La palabra | Roy Carvajal
Las ventiscas recorrían las dunas de oro hasta Al-Siraj, el antiguo asentamiento de refugiados en el límite del desierto. Allí crecí hasta verlo erigirse en un poblado de adobe, maderos y techos de lona, en medio de la incertidumbre.
Los fundadores fueron muriendo, enterrados bajo losas de madera a los pies de las palmeras, llevándose en sus bocas resecas nuestra ley, traicionera como escorpiones del desierto. Nunca escrita en pergaminos, ni pronunciada, pero todos en el pueblo la aceptábamos sin cuestionamientos: respetar la palabra prohibida.

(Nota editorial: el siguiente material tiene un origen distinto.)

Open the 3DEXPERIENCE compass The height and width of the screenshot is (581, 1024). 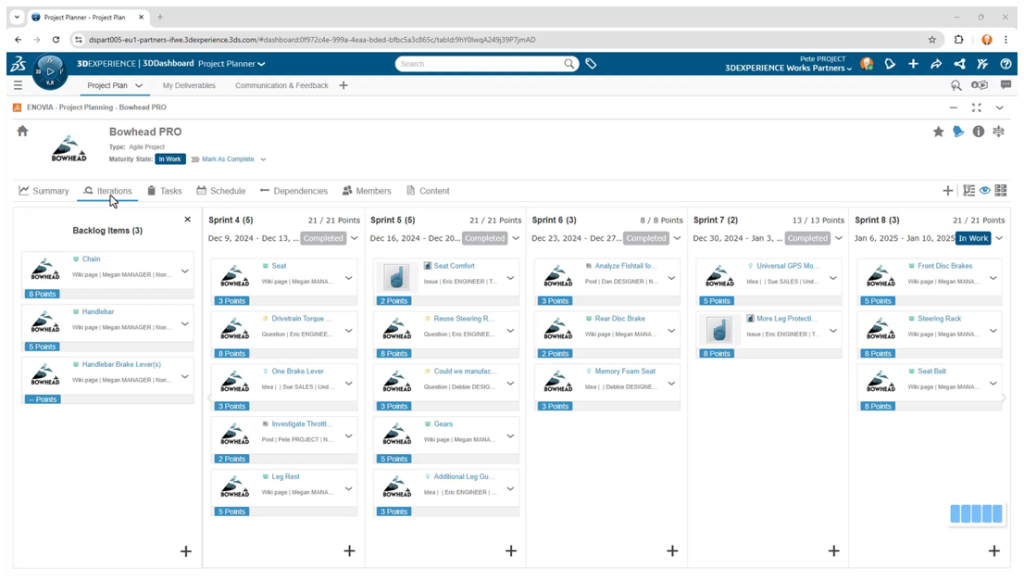point(49,72)

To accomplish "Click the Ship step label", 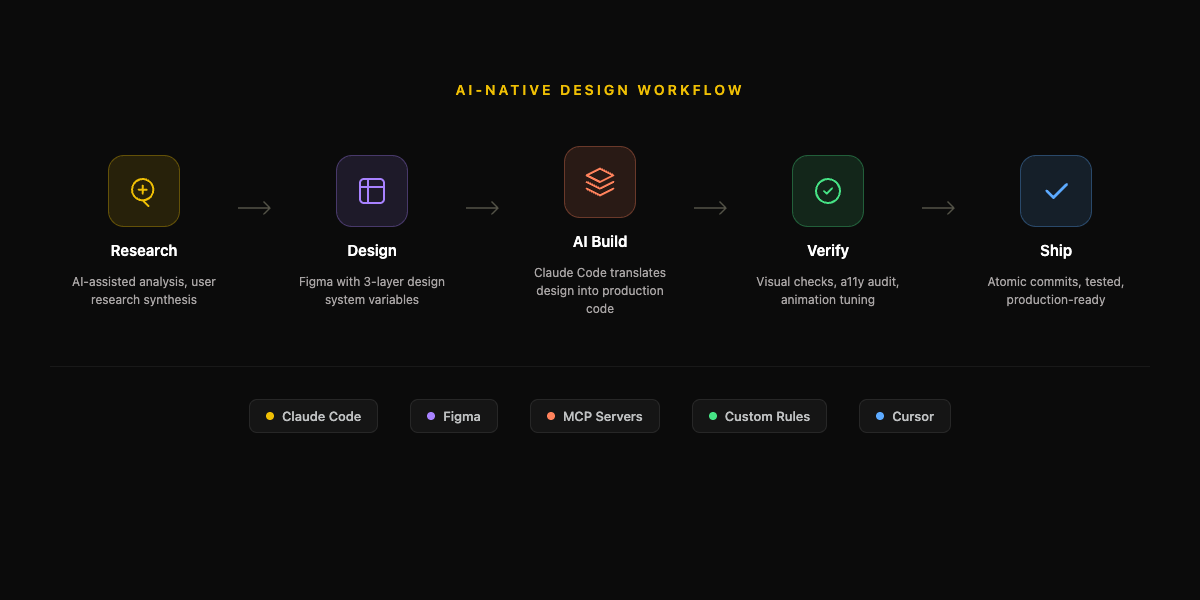I will [1055, 250].
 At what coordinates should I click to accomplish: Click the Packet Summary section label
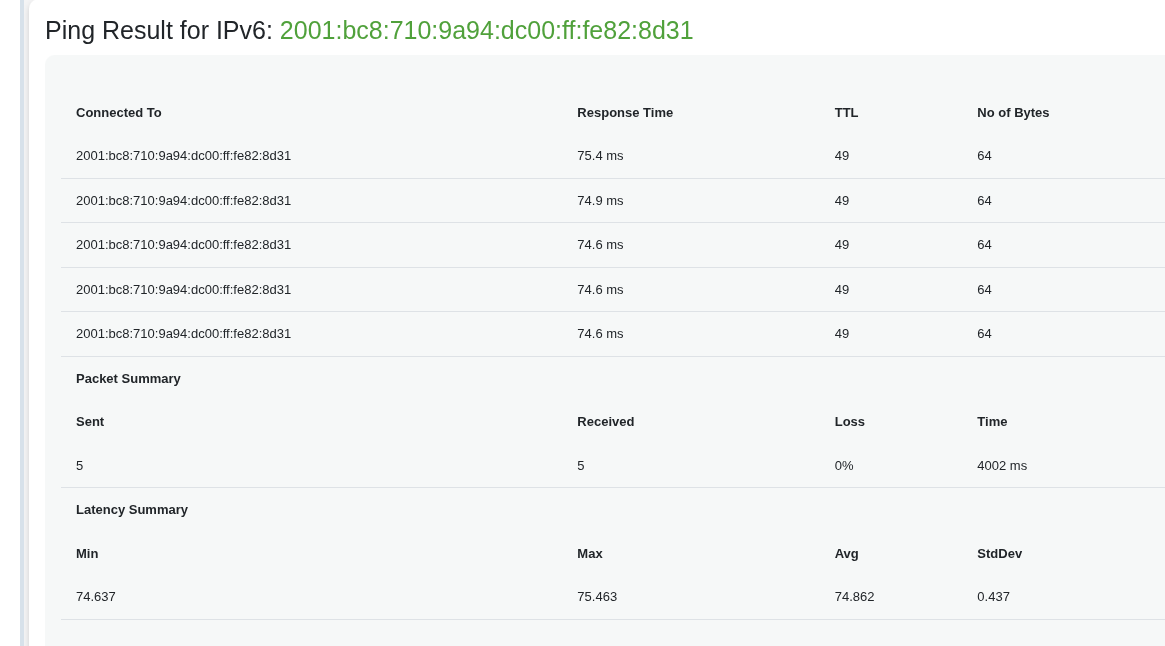point(128,379)
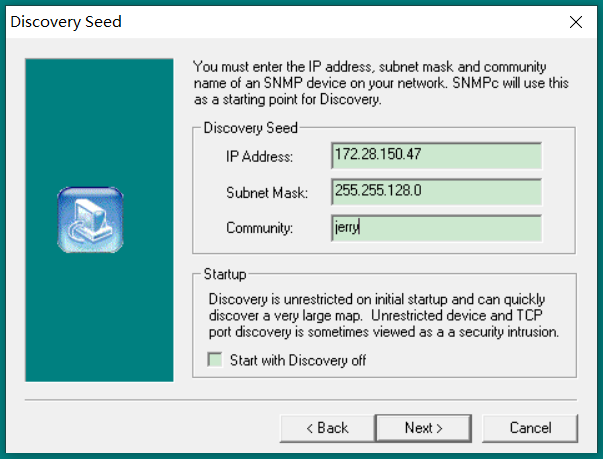
Task: Close the Discovery Seed dialog
Action: (575, 21)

Las mujeres y sus niños, los alfareros, los cosechadores de olivas, los artesanos, temíamos que alguna vez se saliera de nuestras bocas, aunque no la conociéramos, pues nunca fue enseñada. La palabra prohibida, la palabra desconocida. Como si la vibración de su sonido pudiese ocasionar terremotos, como si fuese a rasgar el cielo en tormentas de arena.

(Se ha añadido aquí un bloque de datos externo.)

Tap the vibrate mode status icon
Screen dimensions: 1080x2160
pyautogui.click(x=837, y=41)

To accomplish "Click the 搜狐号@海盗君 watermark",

El mediodía traspasó la piel a pesar del resguardo bajo mi tienda. Ataba mi pañuelo a la cabeza cuando vi a Youssef. El jovencito, flaco y con un sombrerillo turco, de piel tan marrón que parecía el mono escapado de algún nómada. Según me dijo, se fugó de un campamento y vino a parar a Al-Siraj. A veces lo veía pasear por las callejuelas, entonces le pedía que me ayudara en la tienda a cambio de un par de monedas de plata.
—¡La palabra, esa palabra! —dijo a viva voz, zigzagueando su cuchillo diminuto de hierro en medio de la plaza atestada de mercaderes.
Los murmullos colmaron la plaza, las madres taparon oídos y bocas de sus hijos. Me acerqué a él, curioso por saber qué lo inquietaba.
—¡No sé a qué le temen! —gritó a todo pulmón guardando el cuchillo en su funda.
Nunca pude darle explicación, si la supiera, temía lo peor si se rompía el silencio.
—¡Pssst!… chico… ayúdame a poner aquellas cerámicas en la alfombra, ¿quieres? —le dije en voz baja, pero ni sonando el saco lleno de monedas me respondió.
Quedó mirando fijo al sabio acicalarse la barba amarilla en la trastienda, tan arrugado y oscuro que parecía un dátil, con su turbante impecable y sentado en un taburete. Se aferró al báculo y se acercó a Youssef. Le puso la mano lánguida en la cabeza.
—No busques palabras, esa palabra… te destruirá —le dijo con aliento seco.
El rostro de Youssef se tensó igual que un higo aplastado y echó a correr despavorido, hacia el desierto. No lo volví a ver durante días.
***
En una madrugada silenciosa hacía un recuento de la mercadería, y vi pasar a Youssef a toda prisa. Lo seguí a distancia, preocupado, ya extrañaba al huérfano. Caminó hasta el centro de la plaza y se detuvo. No había nadie temprano. Me escondí entre los toldos.
Se dejó ir al suelo y cruzó las piernas, meditabundo. Cerró los ojos, como en trance. Respiró hondo. Abrió la boca y…
¡La palabra salió!
Susurro en grito. La madrugada se tupió de nubes arremolinadas girando vertiginosas sobre él. La plaza vibró y se resquebrajó, y lo juro, ¡lo juro que lo vi! Una veintena de ancianos envueltos en mantas raídas emergió de entre las grietas. Rostros cadavéricos, cuerpos desmedrados lo rodearon girando en torno a él, mientras el chico repetía la palabra en mantras. Quedé paralizado, observándolos. Parecían acusarlo. Señalaron con sus uñas largas su vientre.
¡Empezó a arder!
Vi al chico desmoronarse en sus huesos calcinados, enterrándose entre las grietas del suelo junto con los cuerpos de los ancianos.
Los mercaderes y pobladores empezaron a llegar. Tendría que explicarles. Corrí al centro del la plaza. Me acuclillé a ver los restos de la fogata de huesos aún humeante. Se acercaron a ver y nadie se atrevió a preguntar, pero todos comprendimos lo que ocurrió. Al mirar de nuevo la mancha negra de Youssef en el suelo, me vino a la mente la palabra que pronunció… alguna vez la vi grabada a punta de cuchilla en las losas bajo las palmeras.
Alguien tocó mi hombro. El frío bajó hasta la médula y volteé con el corazón desbocado. El sabio de la barba amarillenta, quien solía frecuentar la tienda, vio la mancha en el suelo y me dijo en un murmullo:
—Que nadie vuelva a nombrarlo en vano.